The route that Hennepin County initially envisioned in its draft environmental impact statement, seen in black, was thrown out after Twin Cities & Western Railroad Co. strenuously objected to its tight curves and steep climbs. You can see how this line, as well as a slightly tweaked route (in blue), curve back and forth. It’s known as an “S-curve,” and it’s apparently bad news for trains.
Rail officials say if the train is making sharp turns to the left, then to the right, there’s a higher risk of derailment. Imagine pulling a chain on a table. The tail won’t follow the head. It’ll want to straighten out.
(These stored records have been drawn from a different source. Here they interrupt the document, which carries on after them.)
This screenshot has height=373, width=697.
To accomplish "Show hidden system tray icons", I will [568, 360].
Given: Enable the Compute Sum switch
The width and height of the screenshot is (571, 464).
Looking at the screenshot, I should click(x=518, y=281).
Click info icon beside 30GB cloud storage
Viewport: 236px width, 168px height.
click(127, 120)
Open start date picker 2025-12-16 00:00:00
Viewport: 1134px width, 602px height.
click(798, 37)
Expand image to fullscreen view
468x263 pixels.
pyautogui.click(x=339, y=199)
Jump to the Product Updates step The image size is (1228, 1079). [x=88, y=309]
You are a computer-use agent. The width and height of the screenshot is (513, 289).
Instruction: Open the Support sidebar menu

Metropolitan Council staff plan to ask the consultants to re-examine the following freight routes shown on the map:
- “Brunswick central alignment” (green line), which is what light-rail planners have been mostly focused on in recent weeks. It runs near the Park Spanish Immersion School and through its playground. The current design places the trains on two-story-tall berms to satisfy the safety concerns of the railroad, but those forbidding walls of earth are worrisome to residents and parents concerned about derailment;
- An at-grade version of Brunswick central;
- “DEIS relocation design” (black line), which TC&W rejected;
- “Modified MN&S” (blue line), which is similar to the DEIS but was also rejected by the railroad.
It remains to be seen whether any of these alternatives to the Brunswick central route will placate TC&W or Canadian Pacific, which essentially have veto power to block reroutes.
And it doesn’t look like the three additional routes will immediately curry favor with neighbors in St. Louis Park. That’s because they’re at grade and can disrupt traffic and pedestrian patterns, said Kevin Locke, the city’s community development director.
“We might not be fans of the berms with Brunswick Central, but at least the fact that it’s elevated means you cross over roads without blocking the roads,” he said.
Any attempts to reroute freight traffic from the Kenilworth corridor in Minneapolis will involve longer trains and more frequent trips than what currently passes through St. Louis Park today.